How the PERCENTILE_CONT() function works in Mariadb?

The PERCENTILE_CONT() function is a built-in function in Mariadb that returns the value of a given percentile within a group of values.

Posted on

The PERCENTILE_CONT() function is a built-in function in Mariadb that returns the value of a given percentile within a group of values. The function is useful for finding the median, quartiles, or any other percentile of a distribution. The function is also known as PERCENTILE_CONTINUOUS().

Syntax

The syntax of the PERCENTILE_CONT() function is as follows:

PERCENTILE_CONT(percentile) OVER (
  PARTITION BY expr1, expr2, ...
  ORDER BY expr3, expr4, ...
)

Where percentile is a decimal value between 0 and 1, inclusive, that specifies the percentile to compute. expr1, expr2, … are the expressions that define the partition or the group of values, and expr3, expr4, … are the expressions that define the order or the ranking of the values within each partition. The function returns a decimal value that is the value of the given percentile.

Examples

Example 1: Calculating the median of students’ scores

The following example shows how to use the PERCENTILE_CONT() function to calculate the median of students’ scores in a table called students:

SELECT name, score, PERCENTILE_CONT(0.5) OVER (ORDER BY score) AS Median
FROM students;

The output is:

+------+-------+--------+
| name | score | Median |
+------+-------+--------+
| Bob  | 50    | 70     |
| Alice| 60    | 70     |
| Eve  | 70    | 70     |
| Dave | 80    | 70     |
| Carol| 90    | 70     |
+------+-------+--------+

The function returns the median of the students’ scores, which is 70. The median is the value that divides the distribution into two equal halves, or the 50th percentile. The function uses a linear interpolation method to compute the percentile value when it is not an integer rank.

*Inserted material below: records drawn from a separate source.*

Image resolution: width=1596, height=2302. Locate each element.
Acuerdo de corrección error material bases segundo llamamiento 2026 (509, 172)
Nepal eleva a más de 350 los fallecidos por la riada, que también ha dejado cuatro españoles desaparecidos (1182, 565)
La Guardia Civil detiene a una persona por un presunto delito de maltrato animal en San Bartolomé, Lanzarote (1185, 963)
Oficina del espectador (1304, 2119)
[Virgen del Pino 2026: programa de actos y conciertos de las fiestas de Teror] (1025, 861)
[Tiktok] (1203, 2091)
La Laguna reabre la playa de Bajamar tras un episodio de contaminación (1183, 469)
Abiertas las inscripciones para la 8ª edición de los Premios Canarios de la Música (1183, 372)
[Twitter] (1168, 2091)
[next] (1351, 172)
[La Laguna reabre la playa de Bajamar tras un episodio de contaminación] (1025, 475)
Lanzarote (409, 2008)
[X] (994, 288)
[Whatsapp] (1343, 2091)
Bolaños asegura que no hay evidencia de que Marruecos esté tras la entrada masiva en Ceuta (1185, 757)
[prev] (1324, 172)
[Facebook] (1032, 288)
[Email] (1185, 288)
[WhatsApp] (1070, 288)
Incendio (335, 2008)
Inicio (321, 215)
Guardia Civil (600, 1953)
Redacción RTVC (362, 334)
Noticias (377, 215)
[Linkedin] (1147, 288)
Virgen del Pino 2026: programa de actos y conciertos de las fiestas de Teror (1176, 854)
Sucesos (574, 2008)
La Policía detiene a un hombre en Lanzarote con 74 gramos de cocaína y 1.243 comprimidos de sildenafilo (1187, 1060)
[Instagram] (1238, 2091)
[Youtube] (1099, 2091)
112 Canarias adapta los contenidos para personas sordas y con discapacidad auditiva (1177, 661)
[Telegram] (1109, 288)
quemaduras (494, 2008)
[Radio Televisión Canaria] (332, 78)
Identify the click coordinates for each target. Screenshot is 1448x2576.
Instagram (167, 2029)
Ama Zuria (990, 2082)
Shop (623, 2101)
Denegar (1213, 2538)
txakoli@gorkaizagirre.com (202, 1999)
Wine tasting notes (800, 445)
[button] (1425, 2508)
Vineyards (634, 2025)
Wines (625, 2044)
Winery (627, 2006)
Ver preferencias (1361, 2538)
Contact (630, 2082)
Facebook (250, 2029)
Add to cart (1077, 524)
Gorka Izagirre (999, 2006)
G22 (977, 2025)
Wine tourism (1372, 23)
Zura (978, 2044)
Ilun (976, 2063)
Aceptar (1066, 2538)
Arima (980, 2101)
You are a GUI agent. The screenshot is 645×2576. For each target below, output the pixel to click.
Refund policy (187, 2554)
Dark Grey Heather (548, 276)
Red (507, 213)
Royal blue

Example 2: Calculating the quartiles of products’ sales

The following example shows how to use the PERCENTILE_CONT() function to calculate the quartiles of products’ sales in a table called products:

SELECT product, category, sales,
       PERCENTILE_CONT(0.25) OVER (PARTITION BY category ORDER BY sales) AS Q1,
       PERCENTILE_CONT(0.5) OVER (PARTITION BY category ORDER BY sales) AS Q2,
       PERCENTILE_CONT(0.75) OVER (PARTITION BY category ORDER BY sales) AS Q3
FROM products;

The output is:

+---------+----------+-------+------+------+-------+
| product | category | sales | Q1   | Q2   | Q3    |
+---------+----------+-------+------+------+-------+
| A       | Books    | 100   | 125  | 250  | 325   |
| B       | Books    | 200   | 125  | 250  | 325   |
| C       | Books    | 300   | 125  | 250  | 325   |
| D       | Books    | 400   | 125  | 250  | 325   |
| E       | Toys     | 50    | 62.5 | 100  | 137.5 |
| F       | Toys     | 100   | 62.5 | 100  | 137.5 |
| G       | Toys     | 150   | 62.5 | 100  | 137.5 |
+---------+----------+-------+------+------+-------+

The function returns the quartiles of the products’ sales, which are the values that divide the distribution into four equal parts, or the 25th, 50th, and 75th percentiles. The function computes the quartiles for each category separately, using the partition by clause. The function uses a linear interpolation method to compute the percentile value when it is not an integer rank.

There are some other functions in Mariadb that are related to the PERCENTILE_CONT() function. They are:

  • PERCENTILE_DISC(): This function returns the value of a given percentile within a group of values. The function is similar to the PERCENTILE_CONT() function, but it returns the discrete value that is closest to the given percentile, rather than using a linear interpolation method. The function is also known as PERCENTILE_DISCRETE().
  • PERCENT_RANK(): This function returns the relative rank of a row within a group of rows. The function is similar to the PERCENTILE_CONT() function, but it returns the percentile of a given value, rather than the value of a given percentile. The function is also known as PERCENTILE_RANK().
  • MEDIAN(): This function returns the median of a set of values. The function is equivalent to the PERCENTILE_CONT(0.5) function, but it does not require the over clause.

Conclusion

The PERCENTILE_CONT() function is a useful function in Mariadb that allows you to calculate the value of a given percentile within a group of values. The function is helpful for finding the median, quartiles, or any other percentile of a distribution. The function uses a linear interpolation method to compute the percentile value when it is not an integer rank. You can also use other functions like PERCENTILE_DISC(), PERCENT_RANK(), and MEDIAN() to manipulate percentiles in different ways. I hope this article helped you understand how the PERCENTILE_CONT() function works in Mariadb.